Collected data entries
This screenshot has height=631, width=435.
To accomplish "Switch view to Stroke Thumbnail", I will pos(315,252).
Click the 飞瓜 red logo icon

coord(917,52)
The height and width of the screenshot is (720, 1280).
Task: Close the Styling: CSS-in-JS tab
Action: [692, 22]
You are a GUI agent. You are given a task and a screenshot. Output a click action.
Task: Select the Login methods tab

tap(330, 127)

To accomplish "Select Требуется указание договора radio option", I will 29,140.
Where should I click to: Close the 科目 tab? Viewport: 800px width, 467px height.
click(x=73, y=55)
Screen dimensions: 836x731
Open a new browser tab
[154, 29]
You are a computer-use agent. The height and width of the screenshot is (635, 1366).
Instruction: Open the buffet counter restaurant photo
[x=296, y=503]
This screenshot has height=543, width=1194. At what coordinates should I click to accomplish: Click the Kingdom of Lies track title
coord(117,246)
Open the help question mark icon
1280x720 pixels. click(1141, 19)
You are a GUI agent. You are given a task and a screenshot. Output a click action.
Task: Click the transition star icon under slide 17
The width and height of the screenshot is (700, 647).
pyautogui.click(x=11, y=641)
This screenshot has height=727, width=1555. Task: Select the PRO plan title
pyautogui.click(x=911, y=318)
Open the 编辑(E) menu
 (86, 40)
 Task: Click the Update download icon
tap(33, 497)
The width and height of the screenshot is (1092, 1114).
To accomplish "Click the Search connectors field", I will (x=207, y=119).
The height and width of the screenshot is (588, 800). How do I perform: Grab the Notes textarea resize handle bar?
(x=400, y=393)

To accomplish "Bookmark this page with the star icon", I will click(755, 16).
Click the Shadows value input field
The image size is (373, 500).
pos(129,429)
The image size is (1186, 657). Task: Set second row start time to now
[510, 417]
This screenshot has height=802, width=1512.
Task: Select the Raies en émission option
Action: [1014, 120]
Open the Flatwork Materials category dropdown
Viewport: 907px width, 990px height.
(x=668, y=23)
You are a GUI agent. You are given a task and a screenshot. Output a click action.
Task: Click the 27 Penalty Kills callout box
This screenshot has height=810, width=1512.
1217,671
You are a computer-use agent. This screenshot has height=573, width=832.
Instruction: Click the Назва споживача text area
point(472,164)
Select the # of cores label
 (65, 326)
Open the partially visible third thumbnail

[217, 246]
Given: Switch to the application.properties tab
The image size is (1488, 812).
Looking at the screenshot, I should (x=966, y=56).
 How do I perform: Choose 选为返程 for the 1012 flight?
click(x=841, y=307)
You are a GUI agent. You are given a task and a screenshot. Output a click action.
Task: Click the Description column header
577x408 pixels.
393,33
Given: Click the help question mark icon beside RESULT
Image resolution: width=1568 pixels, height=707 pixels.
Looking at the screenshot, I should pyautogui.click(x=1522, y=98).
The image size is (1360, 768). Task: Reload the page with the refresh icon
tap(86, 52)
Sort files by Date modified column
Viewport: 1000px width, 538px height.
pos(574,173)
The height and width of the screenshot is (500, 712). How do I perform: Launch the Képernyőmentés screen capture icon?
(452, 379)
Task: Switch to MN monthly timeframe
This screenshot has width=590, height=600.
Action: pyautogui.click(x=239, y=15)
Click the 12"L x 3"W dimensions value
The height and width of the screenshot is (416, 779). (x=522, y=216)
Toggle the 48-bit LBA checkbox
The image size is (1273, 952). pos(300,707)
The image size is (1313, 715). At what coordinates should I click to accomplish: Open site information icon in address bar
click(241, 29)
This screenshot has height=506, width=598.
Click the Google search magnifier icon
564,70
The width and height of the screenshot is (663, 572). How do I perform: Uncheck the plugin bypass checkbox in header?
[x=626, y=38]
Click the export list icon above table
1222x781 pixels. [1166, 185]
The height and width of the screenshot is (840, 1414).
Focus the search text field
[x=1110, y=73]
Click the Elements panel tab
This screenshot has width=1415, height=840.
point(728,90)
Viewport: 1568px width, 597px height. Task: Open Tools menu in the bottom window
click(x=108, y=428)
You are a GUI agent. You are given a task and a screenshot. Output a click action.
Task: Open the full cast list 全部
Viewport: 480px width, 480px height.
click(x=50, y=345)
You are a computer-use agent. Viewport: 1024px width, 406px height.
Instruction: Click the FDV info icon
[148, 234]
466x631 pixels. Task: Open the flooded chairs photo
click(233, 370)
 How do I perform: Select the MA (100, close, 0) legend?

*Task prompt*:
Every entry shown above should be transcribed without alteration.

*Exercise response*:
This screenshot has height=631, width=435.
To accomplish "Switch view to Stroke Thumbnail", I will pos(315,252).
Click the 飞瓜 red logo icon

coord(917,52)
The height and width of the screenshot is (720, 1280).
Task: Close the Styling: CSS-in-JS tab
Action: [692, 22]
You are a GUI agent. You are given a task and a screenshot. Output a click action.
Task: Select the Login methods tab

tap(330, 127)

To accomplish "Select Требуется указание договора radio option", I will 29,140.
Where should I click to: Close the 科目 tab? Viewport: 800px width, 467px height.
click(x=73, y=55)
Screen dimensions: 836x731
Open a new browser tab
[154, 29]
You are a computer-use agent. The height and width of the screenshot is (635, 1366).
Instruction: Open the buffet counter restaurant photo
[x=296, y=503]
This screenshot has height=543, width=1194. At what coordinates should I click to accomplish: Click the Kingdom of Lies track title
coord(117,246)
Open the help question mark icon
1280x720 pixels. click(1141, 19)
You are a GUI agent. You are given a task and a screenshot. Output a click action.
Task: Click the transition star icon under slide 17
The width and height of the screenshot is (700, 647).
pyautogui.click(x=11, y=641)
This screenshot has height=727, width=1555. Task: Select the PRO plan title
pyautogui.click(x=911, y=318)
Open the 编辑(E) menu
 (86, 40)
 Task: Click the Update download icon
tap(33, 497)
The width and height of the screenshot is (1092, 1114).
To accomplish "Click the Search connectors field", I will (x=207, y=119).
The height and width of the screenshot is (588, 800). How do I perform: Grab the Notes textarea resize handle bar?
(x=400, y=393)

To accomplish "Bookmark this page with the star icon", I will click(755, 16).
Click the Shadows value input field
The image size is (373, 500).
pos(129,429)
The image size is (1186, 657). Task: Set second row start time to now
[510, 417]
This screenshot has height=802, width=1512.
Task: Select the Raies en émission option
Action: [1014, 120]
Open the Flatwork Materials category dropdown
Viewport: 907px width, 990px height.
(x=668, y=23)
You are a GUI agent. You are given a task and a screenshot. Output a click action.
Task: Click the 27 Penalty Kills callout box
This screenshot has height=810, width=1512.
1217,671
You are a computer-use agent. This screenshot has height=573, width=832.
Instruction: Click the Назва споживача text area
point(472,164)
Select the # of cores label
 (65, 326)
Open the partially visible third thumbnail

[217, 246]
Given: Switch to the application.properties tab
The image size is (1488, 812).
Looking at the screenshot, I should (x=966, y=56).
 How do I perform: Choose 选为返程 for the 1012 flight?
click(x=841, y=307)
You are a GUI agent. You are given a task and a screenshot. Output a click action.
Task: Click the Description column header
577x408 pixels.
393,33
Given: Click the help question mark icon beside RESULT
Image resolution: width=1568 pixels, height=707 pixels.
Looking at the screenshot, I should pyautogui.click(x=1522, y=98).
The image size is (1360, 768). Task: Reload the page with the refresh icon
tap(86, 52)
Sort files by Date modified column
Viewport: 1000px width, 538px height.
pos(574,173)
The height and width of the screenshot is (500, 712). How do I perform: Launch the Képernyőmentés screen capture icon?
(452, 379)
Task: Switch to MN monthly timeframe
This screenshot has width=590, height=600.
Action: pyautogui.click(x=239, y=15)
Click the 12"L x 3"W dimensions value
The height and width of the screenshot is (416, 779). (x=522, y=216)
Toggle the 48-bit LBA checkbox
The image size is (1273, 952). pos(300,707)
The image size is (1313, 715). At what coordinates should I click to accomplish: Open site information icon in address bar
click(241, 29)
This screenshot has height=506, width=598.
Click the Google search magnifier icon
564,70
The width and height of the screenshot is (663, 572). How do I perform: Uncheck the plugin bypass checkbox in header?
[x=626, y=38]
Click the export list icon above table
1222x781 pixels. [1166, 185]
The height and width of the screenshot is (840, 1414).
Focus the search text field
[x=1110, y=73]
Click the Elements panel tab
This screenshot has width=1415, height=840.
point(728,90)
Viewport: 1568px width, 597px height. Task: Open Tools menu in the bottom window
click(x=108, y=428)
You are a GUI agent. You are given a task and a screenshot. Output a click action.
Task: Open the full cast list 全部
Viewport: 480px width, 480px height.
click(x=50, y=345)
You are a computer-use agent. Viewport: 1024px width, 406px height.
Instruction: Click the FDV info icon
[148, 234]
466x631 pixels. Task: Open the flooded chairs photo
click(233, 370)
 How do I perform: Select the MA (100, close, 0) legend?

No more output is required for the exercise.